:: Provided data ::
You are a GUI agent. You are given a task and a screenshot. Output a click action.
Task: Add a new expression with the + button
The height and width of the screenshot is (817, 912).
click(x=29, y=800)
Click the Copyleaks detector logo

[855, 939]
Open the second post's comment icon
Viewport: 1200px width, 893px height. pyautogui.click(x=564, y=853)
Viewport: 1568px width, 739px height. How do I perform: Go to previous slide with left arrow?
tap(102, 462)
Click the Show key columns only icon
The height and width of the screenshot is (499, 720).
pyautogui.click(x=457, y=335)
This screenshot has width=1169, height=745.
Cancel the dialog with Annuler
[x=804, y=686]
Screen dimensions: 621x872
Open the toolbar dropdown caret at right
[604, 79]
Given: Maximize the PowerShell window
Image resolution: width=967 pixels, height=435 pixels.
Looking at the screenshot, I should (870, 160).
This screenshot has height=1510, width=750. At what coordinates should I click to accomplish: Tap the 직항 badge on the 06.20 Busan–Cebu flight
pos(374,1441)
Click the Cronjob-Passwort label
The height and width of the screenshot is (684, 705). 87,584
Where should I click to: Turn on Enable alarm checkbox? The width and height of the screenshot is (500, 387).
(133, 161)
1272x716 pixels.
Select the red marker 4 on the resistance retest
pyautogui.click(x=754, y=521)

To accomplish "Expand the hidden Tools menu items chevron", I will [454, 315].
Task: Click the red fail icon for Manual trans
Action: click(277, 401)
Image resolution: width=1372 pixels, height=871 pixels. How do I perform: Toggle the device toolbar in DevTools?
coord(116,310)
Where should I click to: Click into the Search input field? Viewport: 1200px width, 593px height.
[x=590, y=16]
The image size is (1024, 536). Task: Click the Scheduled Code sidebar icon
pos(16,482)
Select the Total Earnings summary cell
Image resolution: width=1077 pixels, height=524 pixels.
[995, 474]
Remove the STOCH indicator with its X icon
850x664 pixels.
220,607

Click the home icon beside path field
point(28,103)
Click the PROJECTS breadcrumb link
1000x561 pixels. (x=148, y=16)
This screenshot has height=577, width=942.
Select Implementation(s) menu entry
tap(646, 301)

:: About this task ::
Your response must consist of the entries, reproduced exactly.

:: Answer below ::
You are a GUI agent. You are given a task and a screenshot. Output a click action.
Task: Add a new expression with the + button
The height and width of the screenshot is (817, 912).
click(x=29, y=800)
Click the Copyleaks detector logo

[855, 939]
Open the second post's comment icon
Viewport: 1200px width, 893px height. pyautogui.click(x=564, y=853)
Viewport: 1568px width, 739px height. How do I perform: Go to previous slide with left arrow?
tap(102, 462)
Click the Show key columns only icon
The height and width of the screenshot is (499, 720).
pyautogui.click(x=457, y=335)
This screenshot has width=1169, height=745.
Cancel the dialog with Annuler
[x=804, y=686]
Screen dimensions: 621x872
Open the toolbar dropdown caret at right
[604, 79]
Given: Maximize the PowerShell window
Image resolution: width=967 pixels, height=435 pixels.
Looking at the screenshot, I should (870, 160).
This screenshot has height=1510, width=750. At what coordinates should I click to accomplish: Tap the 직항 badge on the 06.20 Busan–Cebu flight
pos(374,1441)
Click the Cronjob-Passwort label
The height and width of the screenshot is (684, 705). 87,584
Where should I click to: Turn on Enable alarm checkbox? The width and height of the screenshot is (500, 387).
(133, 161)
1272x716 pixels.
Select the red marker 4 on the resistance retest
pyautogui.click(x=754, y=521)

To accomplish "Expand the hidden Tools menu items chevron", I will [454, 315].
Task: Click the red fail icon for Manual trans
Action: click(277, 401)
Image resolution: width=1372 pixels, height=871 pixels. How do I perform: Toggle the device toolbar in DevTools?
coord(116,310)
Where should I click to: Click into the Search input field? Viewport: 1200px width, 593px height.
[x=590, y=16]
The image size is (1024, 536). Task: Click the Scheduled Code sidebar icon
pos(16,482)
Select the Total Earnings summary cell
Image resolution: width=1077 pixels, height=524 pixels.
[995, 474]
Remove the STOCH indicator with its X icon
850x664 pixels.
220,607

Click the home icon beside path field
point(28,103)
Click the PROJECTS breadcrumb link
1000x561 pixels. (x=148, y=16)
This screenshot has height=577, width=942.
Select Implementation(s) menu entry
tap(646, 301)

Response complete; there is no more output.